── SUPPLIED INFORMATION

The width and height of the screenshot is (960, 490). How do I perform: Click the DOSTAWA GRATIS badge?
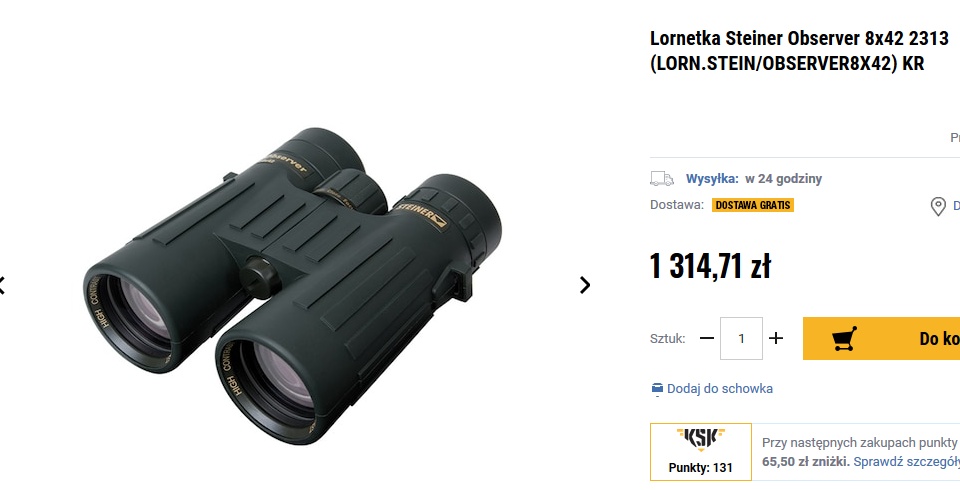point(753,205)
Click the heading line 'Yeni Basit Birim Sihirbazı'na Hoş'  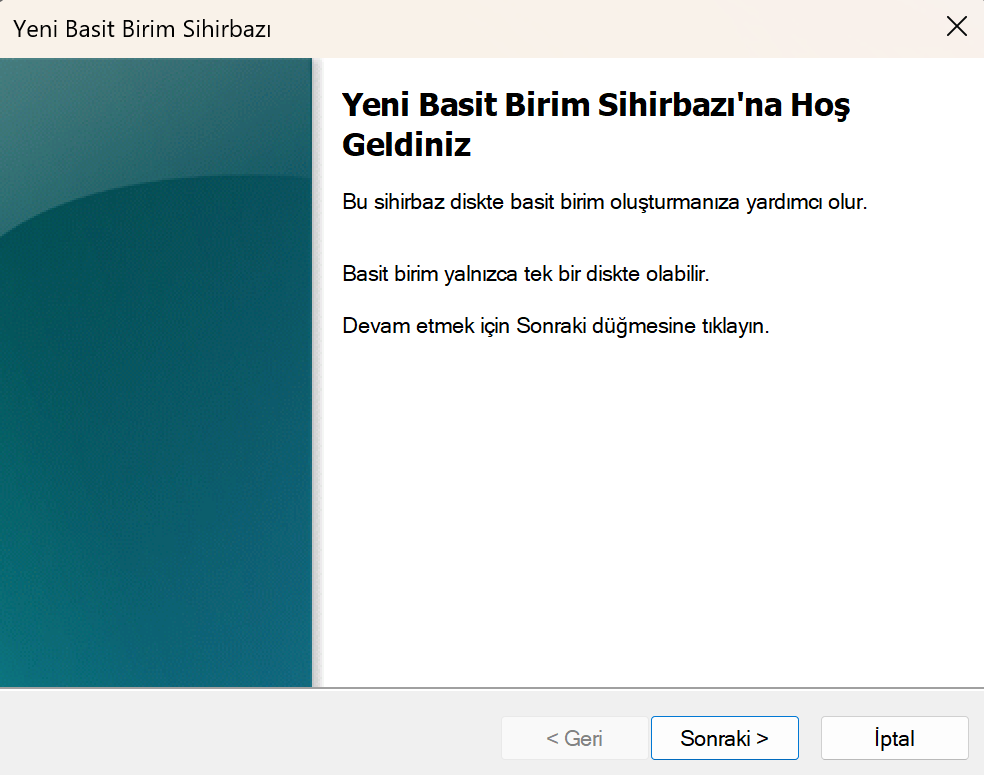595,105
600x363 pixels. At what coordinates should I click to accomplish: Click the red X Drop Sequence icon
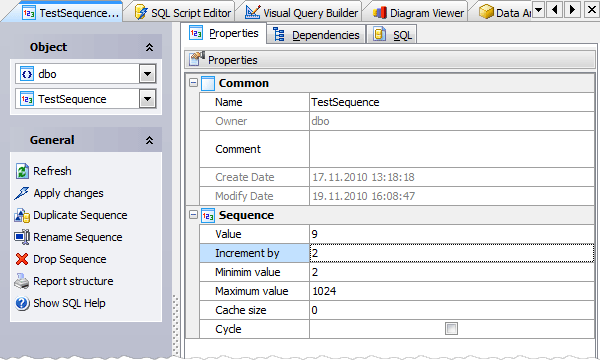22,259

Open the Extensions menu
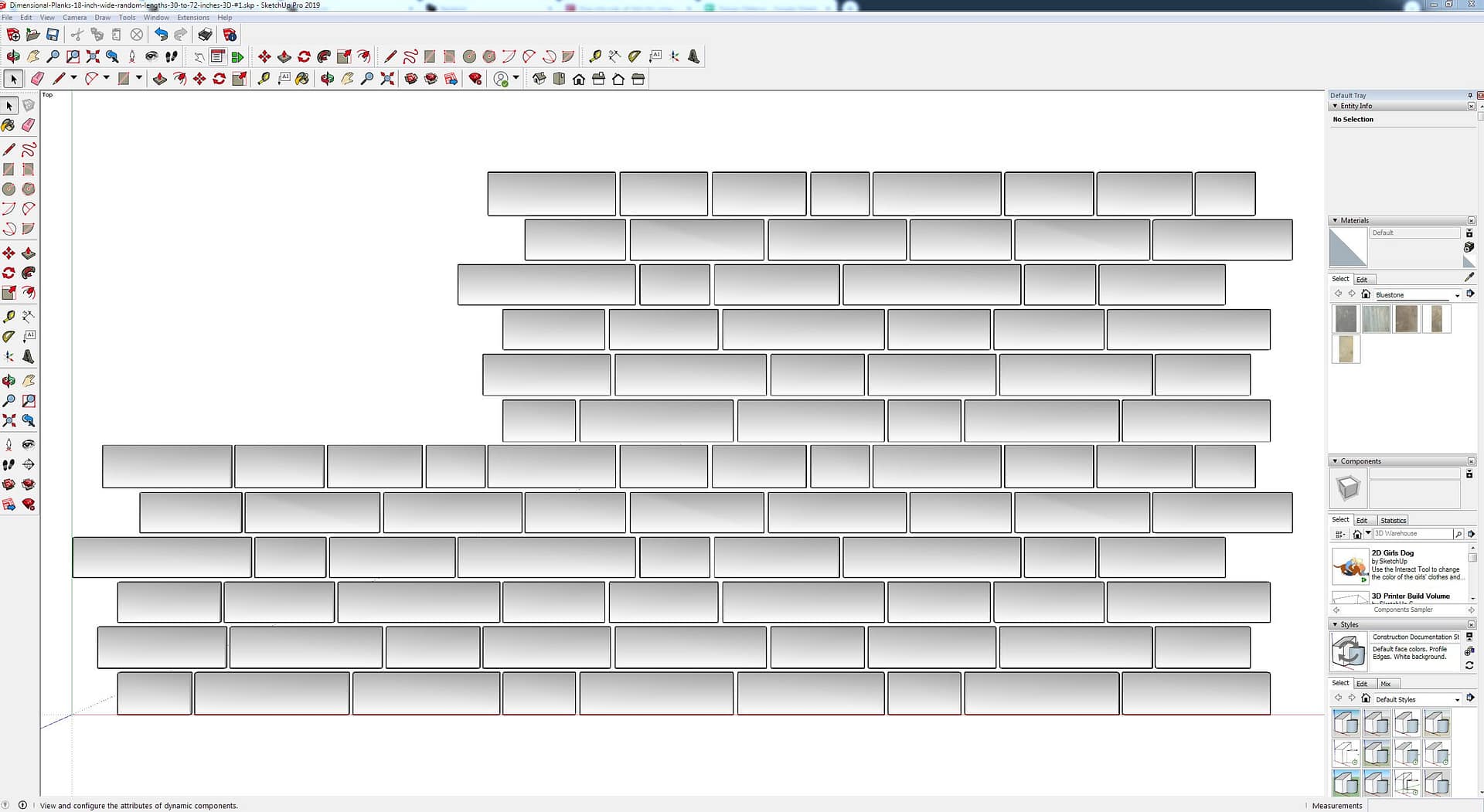(192, 17)
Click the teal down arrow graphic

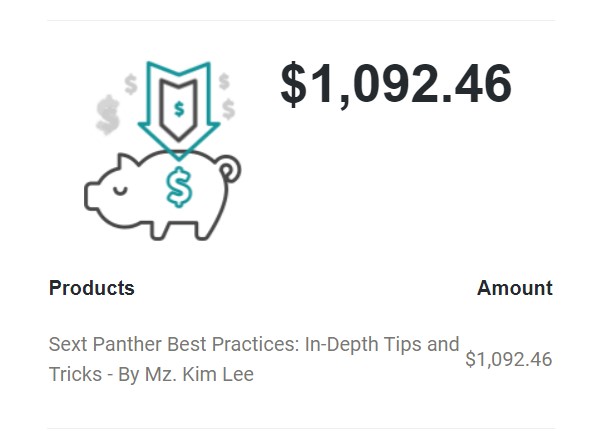(x=179, y=111)
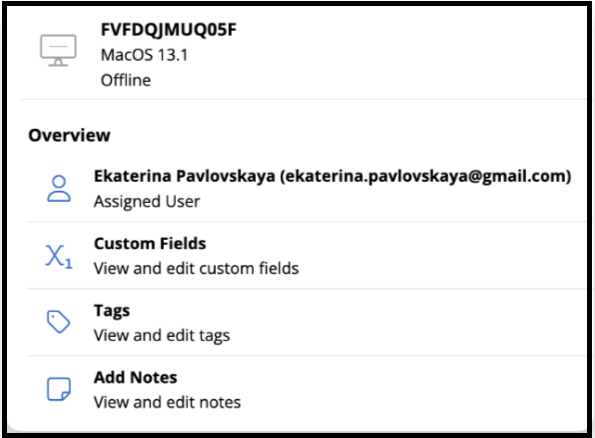Click the Assigned User subtitle
Viewport: 595px width, 438px height.
(147, 202)
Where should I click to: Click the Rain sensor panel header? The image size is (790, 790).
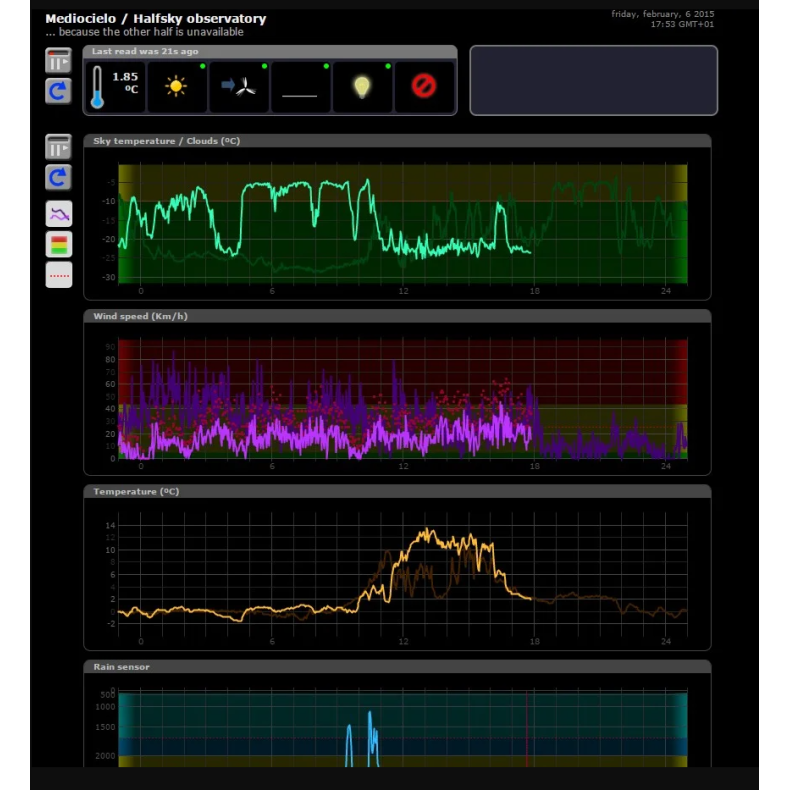coord(396,666)
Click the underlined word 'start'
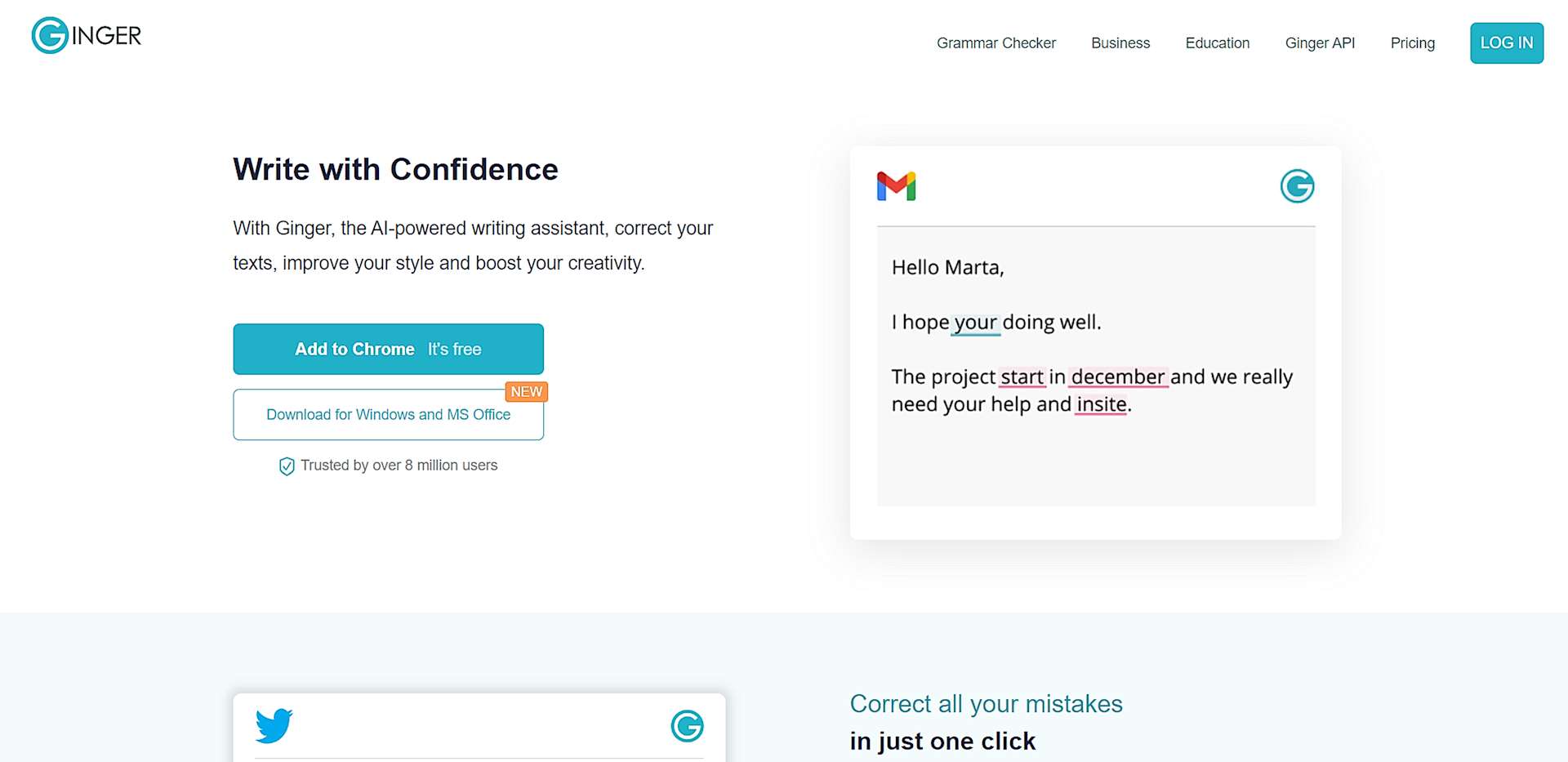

────

**WHAT IS REQUIRED**
The line that contains "Where should I" opens the part to copy, and the last line of the records closes it; set down those lines exactly, pictures excluded.

**SOLUTION TO THE PROBLEM**
Where should I click to: Click the Rain sensor panel header? The image size is (790, 790).
coord(396,666)
Click the underlined word 'start'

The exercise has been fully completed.